More encebollado recipes:


  1. That's my kind of dish, though I'd probably add a bit of bacon. I love brains and most offal, I've even got some Catalan pig trotter confit in the freezer!

    1. Mad Dog: Agreed, a little bacon--or jamón serrano--would be a good add. You might like some of these: kidneys al jerez , cheeks and trotters tripe stew,

  2. Beautiful lady - welcome to my world and my basic food loves ! Not that these days I can get all from the local supermarket !! Who on earth can be bothered with boring steak and chops when all of this is available !! You have omitted ox-tail and pig's blood for black pudding and blood pancakes . . . huge on my fave menus. And I am not particularly fond of brains for health reasons - too much saturated fat ! Tripe, sweetbreads and calves liver are mandatory on a weekly or so basis. You are making the very common liver and onions I have eaten for more than half a century with what, in Australia, is called lambs fry - methinks it is much more refined with calves liver ? Preparing all this European/modern Australian style I must admit I omit the Iberian peninsula's capsicums and use cognac rather than sherry . . . please, Milady, continue a food journey into veritable wonderland , , , and blood crepes should be at the very top of it . . . :) !!!

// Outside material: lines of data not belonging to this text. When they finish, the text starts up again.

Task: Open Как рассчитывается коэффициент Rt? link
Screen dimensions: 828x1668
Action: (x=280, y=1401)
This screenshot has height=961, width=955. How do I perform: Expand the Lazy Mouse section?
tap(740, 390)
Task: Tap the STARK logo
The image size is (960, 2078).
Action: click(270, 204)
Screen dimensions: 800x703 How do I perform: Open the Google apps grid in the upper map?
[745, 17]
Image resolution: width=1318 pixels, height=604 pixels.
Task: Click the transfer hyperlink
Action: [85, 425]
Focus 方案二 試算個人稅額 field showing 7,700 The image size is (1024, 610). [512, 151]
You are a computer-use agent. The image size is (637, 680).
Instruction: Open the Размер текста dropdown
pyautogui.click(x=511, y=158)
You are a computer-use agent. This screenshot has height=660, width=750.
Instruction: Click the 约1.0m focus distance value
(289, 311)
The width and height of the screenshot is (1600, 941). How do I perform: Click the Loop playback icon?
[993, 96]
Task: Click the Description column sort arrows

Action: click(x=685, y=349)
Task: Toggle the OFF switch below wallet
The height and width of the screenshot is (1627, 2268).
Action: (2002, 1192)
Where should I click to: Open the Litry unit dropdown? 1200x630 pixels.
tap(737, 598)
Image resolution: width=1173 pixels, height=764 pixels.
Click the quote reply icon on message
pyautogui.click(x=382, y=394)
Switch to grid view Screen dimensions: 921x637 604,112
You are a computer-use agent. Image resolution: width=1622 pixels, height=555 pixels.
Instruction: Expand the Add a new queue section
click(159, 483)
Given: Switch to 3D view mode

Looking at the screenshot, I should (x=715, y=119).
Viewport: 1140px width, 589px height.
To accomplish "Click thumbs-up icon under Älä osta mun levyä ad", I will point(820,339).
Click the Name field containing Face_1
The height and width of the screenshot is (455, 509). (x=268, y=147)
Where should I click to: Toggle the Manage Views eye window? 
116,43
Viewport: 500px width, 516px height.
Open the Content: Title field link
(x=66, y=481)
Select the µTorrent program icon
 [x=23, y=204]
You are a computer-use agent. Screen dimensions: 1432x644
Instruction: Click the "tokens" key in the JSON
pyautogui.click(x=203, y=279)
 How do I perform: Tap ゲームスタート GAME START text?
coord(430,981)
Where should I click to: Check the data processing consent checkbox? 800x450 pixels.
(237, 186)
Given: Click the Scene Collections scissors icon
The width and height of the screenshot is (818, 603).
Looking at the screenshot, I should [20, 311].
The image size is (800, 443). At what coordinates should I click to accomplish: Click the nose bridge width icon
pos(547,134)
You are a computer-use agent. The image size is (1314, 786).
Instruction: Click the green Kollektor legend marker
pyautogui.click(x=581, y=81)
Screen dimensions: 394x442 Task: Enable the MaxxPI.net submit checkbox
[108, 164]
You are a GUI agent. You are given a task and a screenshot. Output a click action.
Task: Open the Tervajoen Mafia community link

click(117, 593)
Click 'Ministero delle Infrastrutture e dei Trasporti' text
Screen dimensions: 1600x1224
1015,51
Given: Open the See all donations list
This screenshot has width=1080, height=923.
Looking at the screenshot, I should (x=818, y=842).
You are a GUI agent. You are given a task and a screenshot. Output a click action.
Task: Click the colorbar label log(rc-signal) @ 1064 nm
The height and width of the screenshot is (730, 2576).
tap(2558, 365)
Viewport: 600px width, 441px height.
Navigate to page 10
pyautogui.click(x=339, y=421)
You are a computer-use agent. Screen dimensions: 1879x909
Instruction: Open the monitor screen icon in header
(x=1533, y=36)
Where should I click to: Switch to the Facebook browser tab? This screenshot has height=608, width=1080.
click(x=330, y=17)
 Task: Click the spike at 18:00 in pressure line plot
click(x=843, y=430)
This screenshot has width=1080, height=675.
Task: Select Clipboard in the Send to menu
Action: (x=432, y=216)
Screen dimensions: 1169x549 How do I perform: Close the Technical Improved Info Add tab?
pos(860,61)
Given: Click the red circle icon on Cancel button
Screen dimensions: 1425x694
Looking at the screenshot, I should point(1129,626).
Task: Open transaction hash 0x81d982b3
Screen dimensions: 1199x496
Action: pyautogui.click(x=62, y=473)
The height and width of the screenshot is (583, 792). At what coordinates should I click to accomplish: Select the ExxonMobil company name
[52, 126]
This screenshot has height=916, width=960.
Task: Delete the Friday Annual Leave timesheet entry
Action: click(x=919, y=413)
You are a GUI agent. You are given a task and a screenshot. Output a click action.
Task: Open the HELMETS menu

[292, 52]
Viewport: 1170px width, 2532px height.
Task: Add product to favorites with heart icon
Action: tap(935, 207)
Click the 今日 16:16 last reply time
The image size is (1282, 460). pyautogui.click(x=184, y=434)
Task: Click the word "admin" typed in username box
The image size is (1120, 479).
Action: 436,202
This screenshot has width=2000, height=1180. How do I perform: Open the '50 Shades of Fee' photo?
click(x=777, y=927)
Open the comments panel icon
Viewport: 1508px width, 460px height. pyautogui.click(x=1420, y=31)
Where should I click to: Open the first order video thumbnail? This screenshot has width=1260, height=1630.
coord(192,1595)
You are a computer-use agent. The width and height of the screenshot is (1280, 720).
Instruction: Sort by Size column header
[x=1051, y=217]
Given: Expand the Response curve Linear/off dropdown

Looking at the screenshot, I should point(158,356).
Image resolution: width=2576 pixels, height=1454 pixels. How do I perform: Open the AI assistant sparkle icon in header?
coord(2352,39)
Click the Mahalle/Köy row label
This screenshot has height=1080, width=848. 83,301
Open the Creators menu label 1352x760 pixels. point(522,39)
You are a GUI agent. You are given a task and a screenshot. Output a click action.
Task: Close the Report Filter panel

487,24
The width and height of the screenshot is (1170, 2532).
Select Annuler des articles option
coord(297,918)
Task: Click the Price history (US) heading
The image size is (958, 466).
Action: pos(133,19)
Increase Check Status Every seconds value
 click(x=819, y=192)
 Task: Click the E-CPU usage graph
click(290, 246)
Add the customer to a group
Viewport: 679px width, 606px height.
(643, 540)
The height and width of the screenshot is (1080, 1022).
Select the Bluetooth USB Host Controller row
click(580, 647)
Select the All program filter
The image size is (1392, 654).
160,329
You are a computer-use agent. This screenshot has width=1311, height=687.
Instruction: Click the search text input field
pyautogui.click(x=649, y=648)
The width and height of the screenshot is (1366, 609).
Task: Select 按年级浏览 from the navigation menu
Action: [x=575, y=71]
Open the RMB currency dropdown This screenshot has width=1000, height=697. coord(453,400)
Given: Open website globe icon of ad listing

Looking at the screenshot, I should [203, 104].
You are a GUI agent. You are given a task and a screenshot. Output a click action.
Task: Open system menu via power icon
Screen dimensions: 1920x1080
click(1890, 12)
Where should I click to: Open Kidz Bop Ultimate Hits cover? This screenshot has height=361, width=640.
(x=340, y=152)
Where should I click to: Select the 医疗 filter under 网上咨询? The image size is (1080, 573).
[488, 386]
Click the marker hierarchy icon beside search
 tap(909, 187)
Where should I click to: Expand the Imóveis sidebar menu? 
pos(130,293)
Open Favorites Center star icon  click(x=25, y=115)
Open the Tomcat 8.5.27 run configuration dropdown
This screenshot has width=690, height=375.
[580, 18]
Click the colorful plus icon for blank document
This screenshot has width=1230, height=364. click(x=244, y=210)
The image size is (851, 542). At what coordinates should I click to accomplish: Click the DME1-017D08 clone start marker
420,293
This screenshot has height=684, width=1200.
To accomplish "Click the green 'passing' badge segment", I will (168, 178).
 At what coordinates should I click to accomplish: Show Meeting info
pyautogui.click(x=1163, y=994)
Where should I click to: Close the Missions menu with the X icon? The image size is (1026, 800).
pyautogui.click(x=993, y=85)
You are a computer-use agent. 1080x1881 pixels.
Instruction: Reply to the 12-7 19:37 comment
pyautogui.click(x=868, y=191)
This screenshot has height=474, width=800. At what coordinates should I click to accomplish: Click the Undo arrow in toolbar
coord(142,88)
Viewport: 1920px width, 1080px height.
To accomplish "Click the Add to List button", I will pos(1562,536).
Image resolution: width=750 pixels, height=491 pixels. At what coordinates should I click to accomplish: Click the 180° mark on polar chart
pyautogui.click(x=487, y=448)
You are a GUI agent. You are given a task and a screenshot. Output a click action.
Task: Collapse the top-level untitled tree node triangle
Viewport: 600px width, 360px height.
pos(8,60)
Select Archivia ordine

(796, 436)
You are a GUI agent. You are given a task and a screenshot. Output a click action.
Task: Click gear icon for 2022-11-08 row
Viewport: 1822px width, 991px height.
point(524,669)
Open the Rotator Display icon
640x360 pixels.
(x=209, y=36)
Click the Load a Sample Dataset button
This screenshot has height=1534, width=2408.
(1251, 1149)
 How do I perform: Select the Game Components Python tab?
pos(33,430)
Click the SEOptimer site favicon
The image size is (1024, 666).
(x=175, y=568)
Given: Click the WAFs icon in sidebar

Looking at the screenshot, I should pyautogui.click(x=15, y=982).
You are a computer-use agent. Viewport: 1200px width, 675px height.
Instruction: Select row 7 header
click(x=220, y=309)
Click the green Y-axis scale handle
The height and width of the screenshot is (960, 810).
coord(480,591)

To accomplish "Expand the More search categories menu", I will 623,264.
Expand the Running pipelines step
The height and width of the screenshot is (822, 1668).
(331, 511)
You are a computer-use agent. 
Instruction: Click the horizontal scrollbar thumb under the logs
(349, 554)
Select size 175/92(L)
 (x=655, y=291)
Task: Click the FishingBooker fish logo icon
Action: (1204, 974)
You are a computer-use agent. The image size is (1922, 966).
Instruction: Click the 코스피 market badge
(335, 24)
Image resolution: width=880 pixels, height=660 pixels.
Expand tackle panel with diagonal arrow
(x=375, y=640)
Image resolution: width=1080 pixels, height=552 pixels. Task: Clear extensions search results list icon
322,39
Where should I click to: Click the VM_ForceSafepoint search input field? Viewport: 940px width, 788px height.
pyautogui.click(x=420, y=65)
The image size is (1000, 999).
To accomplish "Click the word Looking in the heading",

    1. Eha: Glad to have touched on some of your favorites. I am unlikely to get fresh pig's blood, so I'll just enjoy the variety of blood sausages available in Spain. See this post about morcilla sausage: The congealed blood I found in the supermarket is cubed and fried with garlic, a touch of Sherry. I don't much like the texture. See my reply to the comment above for links to more offal recipes.